Residents question revived plan to extend Daniel K. Inouye Highway
Dozens pressed state planners for answers on the Daniel K. Inouye Highway extension, but route, cost and neighborhood impacts stayed unsettled. The revived project could reshape South Kohala.

Dozens of South Kohala residents packed Waikōloa Elementary and Middle School on Wednesday night to press state planners for answers on the revived Daniel K. Inouye Highway extension, but the biggest questions remained unresolved: where the road would run, what land it would cross, how much it would cost and when construction might begin.
The Hawaii Department of Transportation said it is reinitiating the project with the Federal Highway Administration and must prepare updated environmental impact statements under both federal and state law before the proposal can move forward. The study area covers about 10.5 miles in South Kohala, from Māmalahoa Highway to Queen Kaahumanu Highway, and the 2017 draft environmental review examined three possible routes.

That left residents asking the same practical questions planners have faced for years. The extension would complete the long-discussed westward link from the current end of the highway to Queen Kaahumanu Highway, changing how traffic moves across the island’s central spine. People wanted to know how the project would affect Waikoloa Road, Kawaihae Road and nearby neighborhoods, especially in an area where commuting, development pressure, military access and land use already collide.
The project has been in and out of limbo for more than two decades. It began in 1999, then was delayed in 2003 for eight years while the U.S. Army prepared an environmental impact statement tied to expanded training at Pōhakuloa Training Area. It was shelved again in 2018 because of funding problems, and then again in fall 2020 after state money dried up and the project failed to win a federal grant.
Cost remains one of the biggest obstacles. The earlier estimate in 2017 was $80 million, but HDOT has since put the updated price at about $150 million. The state had once hoped to use rental car surcharge revenue, but that source weakened during the pandemic and helped push the project back into uncertainty.

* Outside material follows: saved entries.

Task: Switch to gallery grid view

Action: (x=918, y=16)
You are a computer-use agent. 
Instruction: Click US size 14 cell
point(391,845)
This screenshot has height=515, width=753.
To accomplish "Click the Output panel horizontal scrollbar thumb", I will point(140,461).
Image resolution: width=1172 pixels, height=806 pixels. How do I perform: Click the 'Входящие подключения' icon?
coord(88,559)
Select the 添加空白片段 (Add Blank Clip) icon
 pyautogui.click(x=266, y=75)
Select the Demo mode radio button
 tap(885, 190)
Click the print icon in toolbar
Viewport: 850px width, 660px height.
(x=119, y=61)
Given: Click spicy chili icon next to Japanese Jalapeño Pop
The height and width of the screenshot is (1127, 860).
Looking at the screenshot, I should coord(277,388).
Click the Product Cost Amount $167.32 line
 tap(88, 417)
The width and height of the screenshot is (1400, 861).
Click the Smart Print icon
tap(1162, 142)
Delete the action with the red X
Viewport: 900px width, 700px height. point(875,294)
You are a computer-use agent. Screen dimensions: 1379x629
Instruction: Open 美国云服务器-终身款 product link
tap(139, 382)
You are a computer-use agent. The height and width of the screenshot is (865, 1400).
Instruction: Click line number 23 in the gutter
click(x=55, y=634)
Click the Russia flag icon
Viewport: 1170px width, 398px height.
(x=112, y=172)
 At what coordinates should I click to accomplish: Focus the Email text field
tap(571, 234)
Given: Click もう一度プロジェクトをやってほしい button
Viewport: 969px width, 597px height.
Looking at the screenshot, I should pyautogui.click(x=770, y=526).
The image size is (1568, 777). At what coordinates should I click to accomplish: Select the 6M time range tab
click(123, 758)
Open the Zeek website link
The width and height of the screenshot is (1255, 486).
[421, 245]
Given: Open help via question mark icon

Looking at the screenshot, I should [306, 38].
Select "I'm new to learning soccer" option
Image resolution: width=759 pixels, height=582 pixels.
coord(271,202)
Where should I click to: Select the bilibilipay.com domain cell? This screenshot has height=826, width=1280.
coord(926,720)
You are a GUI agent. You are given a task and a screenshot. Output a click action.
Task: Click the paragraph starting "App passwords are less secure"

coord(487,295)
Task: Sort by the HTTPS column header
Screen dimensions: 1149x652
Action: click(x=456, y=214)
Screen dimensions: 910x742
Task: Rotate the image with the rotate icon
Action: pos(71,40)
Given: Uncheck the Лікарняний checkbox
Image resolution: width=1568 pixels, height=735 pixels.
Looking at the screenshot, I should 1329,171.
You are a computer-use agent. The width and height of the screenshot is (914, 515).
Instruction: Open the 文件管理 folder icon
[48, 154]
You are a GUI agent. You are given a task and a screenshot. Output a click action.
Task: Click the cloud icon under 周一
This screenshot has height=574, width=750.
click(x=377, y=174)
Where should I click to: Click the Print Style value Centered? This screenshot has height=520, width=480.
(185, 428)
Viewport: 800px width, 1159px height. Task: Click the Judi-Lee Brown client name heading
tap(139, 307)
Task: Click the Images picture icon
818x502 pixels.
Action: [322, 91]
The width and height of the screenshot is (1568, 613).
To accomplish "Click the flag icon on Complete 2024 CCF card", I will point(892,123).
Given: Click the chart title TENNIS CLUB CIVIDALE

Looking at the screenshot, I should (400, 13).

Lawmakers revived the effort in 2024 by allocating $3 million for the environmental review, including $2.4 million from the federal government. State Rep. David Tarnas said the goal is to finish the EIS so the project can qualify for the federal defense access roads list, a step that could open the door to Department of Defense money.
Supporters and transportation officials say the extension could ease congestion on Waikoloa and Kawaihae roads from military convoys and commercial trucks, particularly because Pōhakuloa sits along the existing corridor. For now, though, the open house showed a project with a long paper trail and a renewed political push, but still no final route, no construction schedule and no firm financing plan.